Botswana’s former Vice President – Dr. Ponatshego Kedikilwe is amongst the four directors who are leaving the board of directors of the local group of companies – Sefalana Holdings.
Kedikilwe, who was the country’s Vice President during the Ian Khama era joined the Sefalana board in 2014 and went on to become its chairperson the same year replacing the late Julian Nganunu.
This past week, Sefalana confirmed in a statement that Kedikilwe will be retiring from the board, a development which has also been noted on the Group’s shareholders annual general meeting notification. The AGM is slated for 30th October 2020.
“It is with a sad heart that we announce that our current Board Chairman, Dr PHK Kedikilwe, who was appointed to the Board on 1 December 2014, retires from his position effective 30 October 2020. Dr Kedikilwe has provided invaluable support and guidance during his tenure and we thank him for his great contribution to the Group”, reads a statement circulated to capital markets players this past week.
Apart from Kedikilwe, Sefalana group has also announced the departure of renowned economist – Dr Keith Jefferies who has since joined the Botswana government as policy advisor. Botswana Housing Corporation Chief Executive – Reginal Motswaiso has also retired from the board as well as Elias Moyo Dewah. Meanwhile Chief Economist at FNB Botswana – Moatlhodi Sebabole and De Beers Global Sightholder Sales (Pty) Limited Chief Financial Officer – Susanne Swaniker-Tettey have been named as new board members at the BSE quoted company which also trades across Botswana borders in Namibia, Lesotho and Zambia.

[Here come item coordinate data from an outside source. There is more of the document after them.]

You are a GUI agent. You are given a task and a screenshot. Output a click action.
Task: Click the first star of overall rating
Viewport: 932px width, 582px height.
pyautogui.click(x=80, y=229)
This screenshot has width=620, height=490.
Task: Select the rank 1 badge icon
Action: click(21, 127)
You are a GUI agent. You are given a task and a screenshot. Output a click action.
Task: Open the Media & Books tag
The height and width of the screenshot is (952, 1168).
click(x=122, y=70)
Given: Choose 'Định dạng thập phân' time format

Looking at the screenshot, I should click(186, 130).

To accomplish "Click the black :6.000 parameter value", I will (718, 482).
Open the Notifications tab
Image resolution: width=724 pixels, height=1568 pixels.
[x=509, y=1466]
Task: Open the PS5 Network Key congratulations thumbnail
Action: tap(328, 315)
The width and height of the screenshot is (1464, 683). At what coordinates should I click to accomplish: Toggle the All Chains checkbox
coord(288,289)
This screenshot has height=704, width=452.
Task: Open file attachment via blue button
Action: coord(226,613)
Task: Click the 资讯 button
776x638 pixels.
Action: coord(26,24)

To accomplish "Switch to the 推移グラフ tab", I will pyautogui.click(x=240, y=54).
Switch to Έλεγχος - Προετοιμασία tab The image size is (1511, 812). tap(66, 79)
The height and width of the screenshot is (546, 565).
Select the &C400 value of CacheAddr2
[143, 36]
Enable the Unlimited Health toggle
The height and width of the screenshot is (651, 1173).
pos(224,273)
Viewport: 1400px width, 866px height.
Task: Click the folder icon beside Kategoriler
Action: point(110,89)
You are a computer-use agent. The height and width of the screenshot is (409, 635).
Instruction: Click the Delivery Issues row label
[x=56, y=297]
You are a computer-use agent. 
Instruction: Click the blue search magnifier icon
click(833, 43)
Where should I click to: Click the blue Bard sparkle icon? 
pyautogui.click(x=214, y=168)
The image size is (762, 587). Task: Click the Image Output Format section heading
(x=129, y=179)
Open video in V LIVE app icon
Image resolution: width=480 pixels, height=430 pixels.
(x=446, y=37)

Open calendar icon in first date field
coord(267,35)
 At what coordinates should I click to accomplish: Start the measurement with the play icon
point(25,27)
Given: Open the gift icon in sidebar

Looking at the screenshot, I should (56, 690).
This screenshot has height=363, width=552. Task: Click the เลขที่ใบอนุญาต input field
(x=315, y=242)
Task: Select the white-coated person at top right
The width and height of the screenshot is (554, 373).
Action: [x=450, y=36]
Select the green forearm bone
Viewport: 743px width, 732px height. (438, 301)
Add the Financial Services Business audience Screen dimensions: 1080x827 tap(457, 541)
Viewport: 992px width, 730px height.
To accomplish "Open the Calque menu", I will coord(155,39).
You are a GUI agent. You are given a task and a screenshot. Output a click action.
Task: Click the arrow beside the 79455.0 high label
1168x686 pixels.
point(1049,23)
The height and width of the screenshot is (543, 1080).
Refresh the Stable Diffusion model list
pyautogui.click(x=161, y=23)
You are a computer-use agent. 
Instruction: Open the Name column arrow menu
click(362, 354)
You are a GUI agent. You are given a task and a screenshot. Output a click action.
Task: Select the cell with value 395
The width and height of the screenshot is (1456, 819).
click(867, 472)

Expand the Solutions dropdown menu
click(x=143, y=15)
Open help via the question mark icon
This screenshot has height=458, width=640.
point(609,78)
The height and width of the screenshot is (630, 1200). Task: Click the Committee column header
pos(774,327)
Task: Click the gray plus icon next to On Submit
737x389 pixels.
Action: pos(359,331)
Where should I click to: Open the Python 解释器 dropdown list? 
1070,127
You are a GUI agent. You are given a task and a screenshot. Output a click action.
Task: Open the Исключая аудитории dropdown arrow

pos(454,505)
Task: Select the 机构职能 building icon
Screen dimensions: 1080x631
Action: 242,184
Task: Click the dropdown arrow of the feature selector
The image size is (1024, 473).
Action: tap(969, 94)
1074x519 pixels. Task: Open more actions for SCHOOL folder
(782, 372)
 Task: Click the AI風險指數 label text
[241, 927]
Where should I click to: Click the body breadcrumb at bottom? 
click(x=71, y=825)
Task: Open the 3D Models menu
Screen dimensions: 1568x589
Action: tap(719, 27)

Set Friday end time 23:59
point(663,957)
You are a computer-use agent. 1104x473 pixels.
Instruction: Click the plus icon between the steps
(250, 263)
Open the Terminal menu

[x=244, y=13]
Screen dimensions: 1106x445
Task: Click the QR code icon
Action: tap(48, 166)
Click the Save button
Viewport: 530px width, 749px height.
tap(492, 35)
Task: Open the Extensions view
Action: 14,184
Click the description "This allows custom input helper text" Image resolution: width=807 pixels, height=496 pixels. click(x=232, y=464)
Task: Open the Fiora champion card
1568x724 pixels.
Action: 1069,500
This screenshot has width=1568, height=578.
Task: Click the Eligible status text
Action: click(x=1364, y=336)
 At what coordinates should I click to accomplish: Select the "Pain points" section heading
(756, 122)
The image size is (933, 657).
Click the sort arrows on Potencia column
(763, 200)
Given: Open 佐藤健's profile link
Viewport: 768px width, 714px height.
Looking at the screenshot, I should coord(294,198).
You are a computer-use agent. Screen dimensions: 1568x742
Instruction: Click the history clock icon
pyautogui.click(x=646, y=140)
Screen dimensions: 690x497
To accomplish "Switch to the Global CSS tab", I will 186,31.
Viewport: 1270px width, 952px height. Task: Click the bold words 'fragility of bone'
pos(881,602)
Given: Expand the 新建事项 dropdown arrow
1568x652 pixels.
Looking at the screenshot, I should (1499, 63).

The group’s business interests is most visible in the fast moving consumer goods (FMCG)sector but it has, over the years extended its market presence through diversifying its business into that of investment in property, vehicle dealerships, sale of agricultural and soaps and detergents, and the operation of a travel agency.
The group’s financial statements for the year that ended April 2020 shows that its revenue went up by ten percent to P5.8 billion, while profit before tax (PBT) came at P258.8 million, slightly above last year’s P256.7 million.
In the notes accompanying its latest financials, the group said it had placed greater focus on its FMCG business across countries it operates in, making considerable progress in the first half of the year before the disruptions brought by Covid 19.